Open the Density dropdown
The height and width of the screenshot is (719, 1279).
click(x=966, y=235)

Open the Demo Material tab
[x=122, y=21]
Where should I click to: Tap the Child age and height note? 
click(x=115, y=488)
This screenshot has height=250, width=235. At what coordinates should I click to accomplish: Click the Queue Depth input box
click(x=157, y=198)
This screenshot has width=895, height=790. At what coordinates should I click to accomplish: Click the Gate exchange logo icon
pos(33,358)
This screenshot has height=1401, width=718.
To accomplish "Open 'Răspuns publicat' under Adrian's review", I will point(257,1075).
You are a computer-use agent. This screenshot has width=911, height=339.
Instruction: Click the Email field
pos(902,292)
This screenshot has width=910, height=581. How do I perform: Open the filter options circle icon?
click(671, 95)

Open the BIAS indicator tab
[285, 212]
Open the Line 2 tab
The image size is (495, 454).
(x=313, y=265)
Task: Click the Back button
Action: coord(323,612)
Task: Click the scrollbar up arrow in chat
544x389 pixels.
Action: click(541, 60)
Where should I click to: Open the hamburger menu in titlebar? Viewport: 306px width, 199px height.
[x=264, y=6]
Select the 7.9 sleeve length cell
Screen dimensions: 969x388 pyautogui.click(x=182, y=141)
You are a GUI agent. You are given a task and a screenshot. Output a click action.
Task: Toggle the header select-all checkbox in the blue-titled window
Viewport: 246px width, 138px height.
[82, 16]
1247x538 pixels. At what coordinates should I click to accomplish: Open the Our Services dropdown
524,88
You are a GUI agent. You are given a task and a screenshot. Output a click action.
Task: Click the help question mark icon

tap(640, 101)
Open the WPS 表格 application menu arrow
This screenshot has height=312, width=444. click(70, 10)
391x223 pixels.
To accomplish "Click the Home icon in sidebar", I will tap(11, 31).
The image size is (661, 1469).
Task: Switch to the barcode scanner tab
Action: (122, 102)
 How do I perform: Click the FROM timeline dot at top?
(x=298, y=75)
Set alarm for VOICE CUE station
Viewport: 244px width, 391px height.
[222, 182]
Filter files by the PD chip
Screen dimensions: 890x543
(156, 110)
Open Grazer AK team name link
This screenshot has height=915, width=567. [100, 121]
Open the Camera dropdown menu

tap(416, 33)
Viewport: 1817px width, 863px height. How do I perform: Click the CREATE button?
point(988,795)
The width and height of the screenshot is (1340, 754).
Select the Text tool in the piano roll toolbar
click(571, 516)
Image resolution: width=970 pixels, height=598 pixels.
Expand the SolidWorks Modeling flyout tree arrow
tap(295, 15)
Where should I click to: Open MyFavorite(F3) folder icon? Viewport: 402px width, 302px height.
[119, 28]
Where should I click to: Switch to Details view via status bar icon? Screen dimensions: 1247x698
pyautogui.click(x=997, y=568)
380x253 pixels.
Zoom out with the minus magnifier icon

■ **WHAT TO WORK ON**
Set down the records again verbatim, so that each word stays as it is.

■ **RESPONSE TO THIS EXERCISE**
Open the Density dropdown
The height and width of the screenshot is (719, 1279).
click(x=966, y=235)

Open the Demo Material tab
[x=122, y=21]
Where should I click to: Tap the Child age and height note? 
click(x=115, y=488)
This screenshot has height=250, width=235. At what coordinates should I click to accomplish: Click the Queue Depth input box
click(x=157, y=198)
This screenshot has width=895, height=790. At what coordinates should I click to accomplish: Click the Gate exchange logo icon
pos(33,358)
This screenshot has height=1401, width=718.
To accomplish "Open 'Răspuns publicat' under Adrian's review", I will point(257,1075).
You are a computer-use agent. This screenshot has width=911, height=339.
Instruction: Click the Email field
pos(902,292)
This screenshot has width=910, height=581. How do I perform: Open the filter options circle icon?
click(671, 95)

Open the BIAS indicator tab
[285, 212]
Open the Line 2 tab
The image size is (495, 454).
(x=313, y=265)
Task: Click the Back button
Action: coord(323,612)
Task: Click the scrollbar up arrow in chat
544x389 pixels.
Action: click(541, 60)
Where should I click to: Open the hamburger menu in titlebar? Viewport: 306px width, 199px height.
[x=264, y=6]
Select the 7.9 sleeve length cell
Screen dimensions: 969x388 pyautogui.click(x=182, y=141)
You are a GUI agent. You are given a task and a screenshot. Output a click action.
Task: Toggle the header select-all checkbox in the blue-titled window
Viewport: 246px width, 138px height.
[82, 16]
1247x538 pixels. At what coordinates should I click to accomplish: Open the Our Services dropdown
524,88
You are a GUI agent. You are given a task and a screenshot. Output a click action.
Task: Click the help question mark icon

tap(640, 101)
Open the WPS 表格 application menu arrow
This screenshot has height=312, width=444. click(70, 10)
391x223 pixels.
To accomplish "Click the Home icon in sidebar", I will tap(11, 31).
The image size is (661, 1469).
Task: Switch to the barcode scanner tab
Action: (122, 102)
 How do I perform: Click the FROM timeline dot at top?
(x=298, y=75)
Set alarm for VOICE CUE station
Viewport: 244px width, 391px height.
[222, 182]
Filter files by the PD chip
Screen dimensions: 890x543
(156, 110)
Open Grazer AK team name link
This screenshot has height=915, width=567. [100, 121]
Open the Camera dropdown menu

tap(416, 33)
Viewport: 1817px width, 863px height. How do I perform: Click the CREATE button?
point(988,795)
The width and height of the screenshot is (1340, 754).
Select the Text tool in the piano roll toolbar
click(571, 516)
Image resolution: width=970 pixels, height=598 pixels.
Expand the SolidWorks Modeling flyout tree arrow
tap(295, 15)
Where should I click to: Open MyFavorite(F3) folder icon? Viewport: 402px width, 302px height.
[119, 28]
Where should I click to: Switch to Details view via status bar icon? Screen dimensions: 1247x698
pyautogui.click(x=997, y=568)
380x253 pixels.
Zoom out with the minus magnifier icon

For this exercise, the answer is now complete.